**Source material**
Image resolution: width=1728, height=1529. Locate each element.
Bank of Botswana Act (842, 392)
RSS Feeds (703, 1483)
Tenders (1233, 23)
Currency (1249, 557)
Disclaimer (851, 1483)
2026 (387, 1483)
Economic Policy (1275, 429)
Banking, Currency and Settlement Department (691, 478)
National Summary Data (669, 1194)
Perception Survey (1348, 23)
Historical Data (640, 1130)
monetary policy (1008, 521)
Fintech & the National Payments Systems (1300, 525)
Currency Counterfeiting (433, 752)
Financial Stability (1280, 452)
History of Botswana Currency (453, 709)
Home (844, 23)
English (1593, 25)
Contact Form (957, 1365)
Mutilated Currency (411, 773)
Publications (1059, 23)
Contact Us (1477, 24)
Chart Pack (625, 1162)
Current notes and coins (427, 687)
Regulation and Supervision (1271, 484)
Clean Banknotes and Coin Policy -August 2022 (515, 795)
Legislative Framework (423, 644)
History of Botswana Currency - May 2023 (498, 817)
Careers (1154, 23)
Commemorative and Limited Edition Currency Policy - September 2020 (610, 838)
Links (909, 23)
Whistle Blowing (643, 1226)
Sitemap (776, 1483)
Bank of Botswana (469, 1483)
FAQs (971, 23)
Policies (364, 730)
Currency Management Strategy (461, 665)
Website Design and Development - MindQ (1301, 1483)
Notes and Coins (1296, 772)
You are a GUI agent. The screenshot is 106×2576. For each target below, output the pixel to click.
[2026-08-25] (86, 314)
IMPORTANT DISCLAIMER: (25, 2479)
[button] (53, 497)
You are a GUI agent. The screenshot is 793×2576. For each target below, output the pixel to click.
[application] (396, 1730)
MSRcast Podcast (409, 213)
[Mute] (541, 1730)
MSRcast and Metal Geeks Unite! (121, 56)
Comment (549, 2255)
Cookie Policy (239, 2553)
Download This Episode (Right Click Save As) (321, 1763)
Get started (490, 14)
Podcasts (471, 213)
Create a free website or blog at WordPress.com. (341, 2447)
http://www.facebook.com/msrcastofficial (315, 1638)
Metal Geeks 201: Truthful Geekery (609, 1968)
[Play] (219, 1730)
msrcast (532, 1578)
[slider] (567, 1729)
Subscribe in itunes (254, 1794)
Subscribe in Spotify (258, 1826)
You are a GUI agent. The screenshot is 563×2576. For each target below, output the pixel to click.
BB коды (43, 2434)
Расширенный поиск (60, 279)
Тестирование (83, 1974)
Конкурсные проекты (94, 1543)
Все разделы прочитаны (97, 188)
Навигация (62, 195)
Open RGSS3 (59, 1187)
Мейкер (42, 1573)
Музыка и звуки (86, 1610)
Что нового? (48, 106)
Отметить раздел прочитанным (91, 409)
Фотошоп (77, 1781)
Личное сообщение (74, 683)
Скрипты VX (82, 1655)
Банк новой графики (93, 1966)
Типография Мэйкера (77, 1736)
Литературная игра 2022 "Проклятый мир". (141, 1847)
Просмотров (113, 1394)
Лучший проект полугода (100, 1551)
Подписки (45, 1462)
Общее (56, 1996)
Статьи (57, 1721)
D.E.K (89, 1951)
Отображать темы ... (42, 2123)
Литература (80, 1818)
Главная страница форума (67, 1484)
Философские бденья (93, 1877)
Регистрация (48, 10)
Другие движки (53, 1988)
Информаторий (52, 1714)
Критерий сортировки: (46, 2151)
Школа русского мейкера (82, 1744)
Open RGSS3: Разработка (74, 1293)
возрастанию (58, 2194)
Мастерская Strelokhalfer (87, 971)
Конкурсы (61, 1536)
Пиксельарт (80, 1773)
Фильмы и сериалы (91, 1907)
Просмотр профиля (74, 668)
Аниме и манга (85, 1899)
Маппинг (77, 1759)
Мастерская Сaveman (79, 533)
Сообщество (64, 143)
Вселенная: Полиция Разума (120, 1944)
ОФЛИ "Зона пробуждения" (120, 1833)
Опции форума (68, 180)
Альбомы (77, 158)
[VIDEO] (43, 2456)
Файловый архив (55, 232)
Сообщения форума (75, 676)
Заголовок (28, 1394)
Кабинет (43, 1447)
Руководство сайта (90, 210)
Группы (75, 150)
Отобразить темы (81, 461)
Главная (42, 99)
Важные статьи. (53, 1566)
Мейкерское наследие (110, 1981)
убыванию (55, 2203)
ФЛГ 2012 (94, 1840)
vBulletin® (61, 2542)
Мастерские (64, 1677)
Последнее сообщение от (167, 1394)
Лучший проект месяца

**Work instruction**
Without leaving anything out, output all of the data above exactly.

**Exercise solution**
Image resolution: width=1728, height=1529. Locate each element.
Bank of Botswana Act (842, 392)
RSS Feeds (703, 1483)
Tenders (1233, 23)
Currency (1249, 557)
Disclaimer (851, 1483)
2026 (387, 1483)
Economic Policy (1275, 429)
Banking, Currency and Settlement Department (691, 478)
National Summary Data (669, 1194)
Perception Survey (1348, 23)
Historical Data (640, 1130)
monetary policy (1008, 521)
Fintech & the National Payments Systems (1300, 525)
Currency Counterfeiting (433, 752)
Financial Stability (1280, 452)
History of Botswana Currency (453, 709)
Home (844, 23)
English (1593, 25)
Contact Form (957, 1365)
Mutilated Currency (411, 773)
Publications (1059, 23)
Contact Us (1477, 24)
Chart Pack (625, 1162)
Current notes and coins (427, 687)
Regulation and Supervision (1271, 484)
Clean Banknotes and Coin Policy -August 2022 (515, 795)
Legislative Framework (423, 644)
History of Botswana Currency - May 2023 (498, 817)
Careers (1154, 23)
Commemorative and Limited Edition Currency Policy - September 2020 (610, 838)
Links (909, 23)
Whistle Blowing (643, 1226)
Sitemap (776, 1483)
Bank of Botswana (469, 1483)
FAQs (971, 23)
Policies (364, 730)
Currency Management Strategy (461, 665)
Website Design and Development - MindQ (1301, 1483)
Notes and Coins (1296, 772)
You are a GUI agent. The screenshot is 106×2576. For each target below, output the pixel to click.
[2026-08-25] (86, 314)
IMPORTANT DISCLAIMER: (25, 2479)
[button] (53, 497)
You are a GUI agent. The screenshot is 793×2576. For each target below, output the pixel to click.
[application] (396, 1730)
MSRcast Podcast (409, 213)
[Mute] (541, 1730)
MSRcast and Metal Geeks Unite! (121, 56)
Comment (549, 2255)
Cookie Policy (239, 2553)
Download This Episode (Right Click Save As) (321, 1763)
Get started (490, 14)
Podcasts (471, 213)
Create a free website or blog at WordPress.com. (341, 2447)
http://www.facebook.com/msrcastofficial (315, 1638)
Metal Geeks 201: Truthful Geekery (609, 1968)
[Play] (219, 1730)
msrcast (532, 1578)
[slider] (567, 1729)
Subscribe in itunes (254, 1794)
Subscribe in Spotify (258, 1826)
You are a GUI agent. The screenshot is 563×2576. For each target below, output the pixel to click.
BB коды (43, 2434)
Расширенный поиск (60, 279)
Тестирование (83, 1974)
Конкурсные проекты (94, 1543)
Все разделы прочитаны (97, 188)
Навигация (62, 195)
Open RGSS3 (59, 1187)
Мейкер (42, 1573)
Музыка и звуки (86, 1610)
Что нового? (48, 106)
Отметить раздел прочитанным (91, 409)
Фотошоп (77, 1781)
Личное сообщение (74, 683)
Скрипты VX (82, 1655)
Банк новой графики (93, 1966)
Типография Мэйкера (77, 1736)
Литературная игра 2022 "Проклятый мир". (141, 1847)
Просмотров (113, 1394)
Лучший проект полугода (100, 1551)
Подписки (45, 1462)
Общее (56, 1996)
Статьи (57, 1721)
D.E.K (89, 1951)
Отображать темы ... (42, 2123)
Литература (80, 1818)
Главная страница форума (67, 1484)
Философские бденья (93, 1877)
Регистрация (48, 10)
Другие движки (53, 1988)
Информаторий (52, 1714)
Критерий сортировки: (46, 2151)
Школа русского мейкера (82, 1744)
Open RGSS3: Разработка (74, 1293)
возрастанию (58, 2194)
Мастерская Strelokhalfer (87, 971)
Конкурсы (61, 1536)
Пиксельарт (80, 1773)
Фильмы и сериалы (91, 1907)
Просмотр профиля (74, 668)
Аниме и манга (85, 1899)
Маппинг (77, 1759)
Мастерская Сaveman (79, 533)
Сообщество (64, 143)
Вселенная: Полиция Разума (120, 1944)
ОФЛИ "Зона пробуждения" (120, 1833)
Опции форума (68, 180)
Альбомы (77, 158)
[VIDEO] (43, 2456)
Файловый архив (55, 232)
Сообщения форума (75, 676)
Заголовок (28, 1394)
Кабинет (43, 1447)
Руководство сайта (90, 210)
Группы (75, 150)
Отобразить темы (81, 461)
Главная (42, 99)
Важные статьи. (53, 1566)
Мейкерское наследие (110, 1981)
убыванию (55, 2203)
ФЛГ 2012 (94, 1840)
vBulletin® (61, 2542)
Мастерские (64, 1677)
Последнее сообщение от (167, 1394)
Лучший проект месяца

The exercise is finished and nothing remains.